Medley ohne Ende hingegen brachte Mirela Ivičević mit „Red Thread Mermaid“. In einer merkwürdigen Verwurstung verschiedenster Stile à la Disneymusik, „Harry Potter“-Filmmusik und Musical-Hits wie „Grease“ präsentierte sich ein Stück, das mit Klischees spielte, jedoch die Pointe verpasste, die das Ganze als Persiflage oder Metakommentar hätte offenlegen können. Abrupte Wechsel und verschiedene evozierte Gemütszustände, die durch die vielen Anspielungen teils sehr körperlich und direkt wirkten, generierten zwar ein abwechslungsreiches Hörerlebnis (das zweifellos auch eher der lustvollen Kategorie der Neuen Musik zuzuordnen ist), hinterließen jedoch Fragezeichen: Was kommt nach der – gekonnten und in der Orchesterbehandlung überzeugenden – Kompilierung?

Die tonale Mitte
Einem so dichten Festival wie den Donaueschinger Musiktagen tut ein wenig Abwechslung in den Formaten gut. Und so war „Aura“ von Eimermacher für 22 Performer:innen des Klangforum Wien unter Mitwirkung der Komponistin selbst (Stimme) eine gelungene Variation. Kreisförmig im Raum waren die Musiker:innen in Grüppchen aufgeteilt, dirigiert je zur Hälfte von Vimbayi Kaziboni und Xizi Wang. Das Publikum saß drumherum auf Stühlen oder konnte in der Mitte auf Turnmatten Platz nehmen – ganz dem Ansinnen der Komponistin entsprechend und einer „Klangumarmung“ folgend. Visuell ansprechend und ruhig inszeniert erklangen schwingende Metallstäbe, waberten Klangwolken, pendelte sich die Musik auf Tonhöhen oder Harmonien ein. Auch hier: Wiederholung. Zwischen den Solo-Stationen entstanden kurze Dialoge, auch Bewegung war zu vernehmen, jedoch alles andächtig und mit Liebe fürs Detail, dafür aber vielleicht auch ein wenig zu unfrei. Es war ein gemeinsames Einfinden, ein Auffächern, ein Aufhellen im Nebel, ein Pendeln, schließlich ein kollektives Atmen.
Bemerkenswert ist hier wie auch in einigen anderen Werken des Festivals die immer häufiger zu findende Annäherung an tonale Momente, die an der ein oder anderen Stelle doch zu erwartbar und zu lieblich sind – die Diskussion, wie mit dem Kleber des Poetischen in der Neuen Musik umzugehen ist, läuft auch hier. Eher selten war auf diesem Festival musikalisch Unbequemes zu hören.
Dazu passt auch die finale Auswahl des SWR Symphonieorchesters für ihren Orchesterpreis, der an Philippe Leroux für „Paris, Banlieue (Un informe journal de mes rêveries)“ ging.
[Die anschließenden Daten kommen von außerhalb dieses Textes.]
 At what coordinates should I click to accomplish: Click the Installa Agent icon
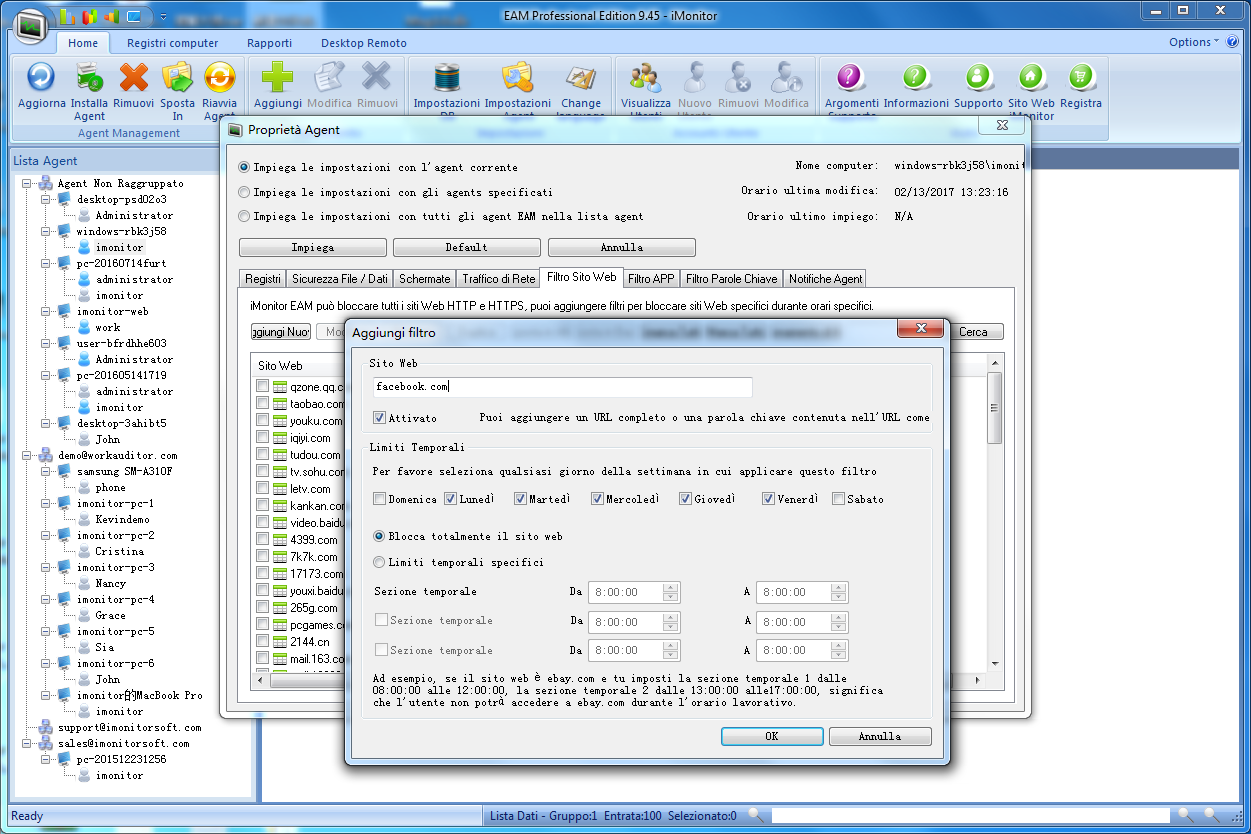pyautogui.click(x=89, y=78)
Bei der Verkündung lieferte Felix Birnbaum im Namen des Orchesters gleich eine Botschaft an Komponist:innen mit (nicht etwa einen Wunsch, sondern eine Botschaft!): „Wir würden uns wünschen, dass Sie unseren Klang, diese Ressourcen, diese Möglichkeiten, die es gibt, Klänge zu entwickeln, nutzen. […] Wir freuen uns, wenn wir unsere Musikalität voll entfalten können, denn deswegen sind wir hier in Donaueschingen“. Der Diskurs, welche Position Symphonieorchester in der Neuen Musik einnehmen, lebt gerade wieder auf.